WHAT IS NEEDED:
In the records below, find the line holding "de Cheffer (288, 900)" and the line holding "diligences / bus (288, 732)". Set down both, with every line between them, exactly.

Items from a data source
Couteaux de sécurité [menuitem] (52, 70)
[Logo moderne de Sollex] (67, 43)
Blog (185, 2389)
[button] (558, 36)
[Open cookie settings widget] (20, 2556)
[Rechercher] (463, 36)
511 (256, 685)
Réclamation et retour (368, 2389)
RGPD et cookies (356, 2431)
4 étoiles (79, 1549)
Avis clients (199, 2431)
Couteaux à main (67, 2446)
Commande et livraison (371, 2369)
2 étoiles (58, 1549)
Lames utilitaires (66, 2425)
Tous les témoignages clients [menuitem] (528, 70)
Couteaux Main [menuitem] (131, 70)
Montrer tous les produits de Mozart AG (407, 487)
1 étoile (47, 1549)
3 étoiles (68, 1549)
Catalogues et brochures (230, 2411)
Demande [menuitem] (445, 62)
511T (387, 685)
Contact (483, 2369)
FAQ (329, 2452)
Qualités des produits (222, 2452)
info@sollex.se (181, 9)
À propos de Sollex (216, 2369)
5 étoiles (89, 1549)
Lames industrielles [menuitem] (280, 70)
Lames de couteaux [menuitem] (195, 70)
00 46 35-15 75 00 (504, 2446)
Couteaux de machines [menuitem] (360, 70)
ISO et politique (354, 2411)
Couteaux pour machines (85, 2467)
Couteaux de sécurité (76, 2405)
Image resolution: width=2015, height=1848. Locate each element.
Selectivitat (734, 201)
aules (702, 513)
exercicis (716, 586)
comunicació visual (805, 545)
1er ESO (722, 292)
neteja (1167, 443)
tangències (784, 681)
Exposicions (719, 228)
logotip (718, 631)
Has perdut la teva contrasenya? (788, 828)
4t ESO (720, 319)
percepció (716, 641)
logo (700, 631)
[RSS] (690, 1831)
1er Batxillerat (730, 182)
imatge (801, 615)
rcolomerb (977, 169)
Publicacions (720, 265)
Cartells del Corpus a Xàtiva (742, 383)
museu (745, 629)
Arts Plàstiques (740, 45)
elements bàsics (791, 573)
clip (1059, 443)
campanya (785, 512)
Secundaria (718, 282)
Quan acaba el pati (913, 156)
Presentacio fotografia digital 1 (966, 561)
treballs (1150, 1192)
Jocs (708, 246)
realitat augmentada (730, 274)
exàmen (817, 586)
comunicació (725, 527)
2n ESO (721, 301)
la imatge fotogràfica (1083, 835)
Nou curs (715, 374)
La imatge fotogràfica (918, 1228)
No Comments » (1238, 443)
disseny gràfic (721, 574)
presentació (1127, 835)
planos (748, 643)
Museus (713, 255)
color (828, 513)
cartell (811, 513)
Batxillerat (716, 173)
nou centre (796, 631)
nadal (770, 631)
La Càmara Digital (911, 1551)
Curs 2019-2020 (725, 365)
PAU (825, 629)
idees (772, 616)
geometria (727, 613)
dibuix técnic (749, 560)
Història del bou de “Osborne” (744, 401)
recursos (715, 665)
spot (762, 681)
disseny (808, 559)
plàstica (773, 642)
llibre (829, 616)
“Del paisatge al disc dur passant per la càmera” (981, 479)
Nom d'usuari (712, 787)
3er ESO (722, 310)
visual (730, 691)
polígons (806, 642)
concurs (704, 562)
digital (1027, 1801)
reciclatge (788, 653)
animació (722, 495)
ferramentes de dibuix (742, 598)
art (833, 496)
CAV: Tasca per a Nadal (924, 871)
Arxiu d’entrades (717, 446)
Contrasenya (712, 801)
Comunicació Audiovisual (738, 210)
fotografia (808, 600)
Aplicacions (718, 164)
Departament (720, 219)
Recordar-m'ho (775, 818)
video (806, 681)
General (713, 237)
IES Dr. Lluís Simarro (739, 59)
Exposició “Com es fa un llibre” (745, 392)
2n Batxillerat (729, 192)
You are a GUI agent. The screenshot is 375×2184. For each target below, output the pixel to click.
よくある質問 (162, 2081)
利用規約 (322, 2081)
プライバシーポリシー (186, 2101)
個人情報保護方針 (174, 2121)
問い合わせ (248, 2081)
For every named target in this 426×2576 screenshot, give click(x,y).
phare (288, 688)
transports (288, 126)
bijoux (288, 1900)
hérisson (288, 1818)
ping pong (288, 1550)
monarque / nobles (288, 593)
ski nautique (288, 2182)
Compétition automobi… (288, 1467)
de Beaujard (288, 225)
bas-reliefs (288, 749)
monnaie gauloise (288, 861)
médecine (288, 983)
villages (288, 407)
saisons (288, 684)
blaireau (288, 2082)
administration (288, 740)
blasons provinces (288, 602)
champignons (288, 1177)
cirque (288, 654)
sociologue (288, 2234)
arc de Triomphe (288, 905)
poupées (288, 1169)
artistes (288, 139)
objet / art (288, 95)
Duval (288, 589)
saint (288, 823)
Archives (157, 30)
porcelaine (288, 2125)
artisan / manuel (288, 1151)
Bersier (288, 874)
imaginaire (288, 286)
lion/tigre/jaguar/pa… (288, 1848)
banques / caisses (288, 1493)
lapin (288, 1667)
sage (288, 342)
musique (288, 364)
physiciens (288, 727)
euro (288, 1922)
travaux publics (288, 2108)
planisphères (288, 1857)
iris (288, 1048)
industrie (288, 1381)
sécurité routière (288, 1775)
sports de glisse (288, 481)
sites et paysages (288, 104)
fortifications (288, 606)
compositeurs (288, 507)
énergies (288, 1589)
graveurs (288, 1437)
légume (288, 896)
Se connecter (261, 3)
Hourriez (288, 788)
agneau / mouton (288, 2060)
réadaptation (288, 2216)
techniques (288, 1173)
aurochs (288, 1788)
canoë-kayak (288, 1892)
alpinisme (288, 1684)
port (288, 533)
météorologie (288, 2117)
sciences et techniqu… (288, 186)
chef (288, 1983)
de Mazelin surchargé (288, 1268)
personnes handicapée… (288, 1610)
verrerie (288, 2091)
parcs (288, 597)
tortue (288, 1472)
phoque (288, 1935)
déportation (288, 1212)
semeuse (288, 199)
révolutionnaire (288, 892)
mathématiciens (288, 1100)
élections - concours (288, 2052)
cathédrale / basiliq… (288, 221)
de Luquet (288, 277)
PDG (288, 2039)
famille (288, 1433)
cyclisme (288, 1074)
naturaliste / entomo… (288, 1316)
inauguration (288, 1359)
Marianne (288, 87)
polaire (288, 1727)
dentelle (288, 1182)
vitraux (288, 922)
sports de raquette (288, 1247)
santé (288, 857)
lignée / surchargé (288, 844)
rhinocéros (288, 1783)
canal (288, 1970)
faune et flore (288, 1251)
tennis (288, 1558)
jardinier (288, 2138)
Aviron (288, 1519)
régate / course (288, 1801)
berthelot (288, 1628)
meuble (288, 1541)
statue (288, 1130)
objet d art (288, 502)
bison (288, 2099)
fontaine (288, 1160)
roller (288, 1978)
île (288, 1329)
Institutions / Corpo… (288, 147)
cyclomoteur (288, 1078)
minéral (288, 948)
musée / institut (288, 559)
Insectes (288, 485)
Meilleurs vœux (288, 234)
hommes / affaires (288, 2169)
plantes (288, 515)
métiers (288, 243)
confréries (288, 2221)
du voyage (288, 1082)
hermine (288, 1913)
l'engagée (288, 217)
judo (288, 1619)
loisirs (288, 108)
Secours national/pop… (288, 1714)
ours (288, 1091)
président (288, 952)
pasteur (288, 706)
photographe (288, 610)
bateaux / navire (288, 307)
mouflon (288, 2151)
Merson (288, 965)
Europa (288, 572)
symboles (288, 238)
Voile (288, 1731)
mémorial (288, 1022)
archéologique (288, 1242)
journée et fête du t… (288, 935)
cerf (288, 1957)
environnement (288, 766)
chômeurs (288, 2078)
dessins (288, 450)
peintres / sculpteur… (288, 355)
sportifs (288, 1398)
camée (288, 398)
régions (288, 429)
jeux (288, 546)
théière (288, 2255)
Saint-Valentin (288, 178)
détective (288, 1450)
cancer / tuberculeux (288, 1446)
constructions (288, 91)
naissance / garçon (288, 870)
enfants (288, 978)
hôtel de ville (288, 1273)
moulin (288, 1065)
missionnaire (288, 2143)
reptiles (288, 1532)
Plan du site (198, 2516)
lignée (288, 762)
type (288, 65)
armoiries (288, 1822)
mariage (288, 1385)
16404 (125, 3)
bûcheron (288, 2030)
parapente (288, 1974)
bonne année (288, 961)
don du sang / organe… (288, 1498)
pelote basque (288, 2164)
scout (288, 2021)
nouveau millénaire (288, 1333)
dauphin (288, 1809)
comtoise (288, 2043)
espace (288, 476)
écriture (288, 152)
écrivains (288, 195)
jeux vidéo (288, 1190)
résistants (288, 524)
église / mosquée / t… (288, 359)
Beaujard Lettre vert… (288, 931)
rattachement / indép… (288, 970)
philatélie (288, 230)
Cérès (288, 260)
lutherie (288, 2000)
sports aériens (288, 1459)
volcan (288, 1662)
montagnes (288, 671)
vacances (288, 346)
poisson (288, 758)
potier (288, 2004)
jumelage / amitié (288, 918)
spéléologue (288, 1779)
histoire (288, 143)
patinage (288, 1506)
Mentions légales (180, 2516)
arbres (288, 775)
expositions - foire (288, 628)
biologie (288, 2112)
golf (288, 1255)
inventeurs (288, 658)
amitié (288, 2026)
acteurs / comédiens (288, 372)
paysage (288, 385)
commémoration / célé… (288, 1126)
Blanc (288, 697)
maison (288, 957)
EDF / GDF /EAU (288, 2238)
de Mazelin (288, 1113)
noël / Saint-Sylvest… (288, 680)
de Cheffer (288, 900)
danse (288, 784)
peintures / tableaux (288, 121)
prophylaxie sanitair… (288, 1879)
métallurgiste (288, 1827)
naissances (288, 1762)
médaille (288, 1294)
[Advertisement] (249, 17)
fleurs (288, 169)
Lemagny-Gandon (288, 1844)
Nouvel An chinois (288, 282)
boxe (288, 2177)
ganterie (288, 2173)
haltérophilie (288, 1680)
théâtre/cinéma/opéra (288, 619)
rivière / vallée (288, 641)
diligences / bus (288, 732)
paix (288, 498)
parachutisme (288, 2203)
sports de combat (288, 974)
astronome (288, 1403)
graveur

EXPECTED ANSWER:
de Cheffer (288, 900)
danse (288, 784)
peintures / tableaux (288, 121)
prophylaxie sanitair… (288, 1879)
métallurgiste (288, 1827)
naissances (288, 1762)
médaille (288, 1294)
[Advertisement] (249, 17)
fleurs (288, 169)
Lemagny-Gandon (288, 1844)
Nouvel An chinois (288, 282)
boxe (288, 2177)
ganterie (288, 2173)
haltérophilie (288, 1680)
théâtre/cinéma/opéra (288, 619)
rivière / vallée (288, 641)
diligences / bus (288, 732)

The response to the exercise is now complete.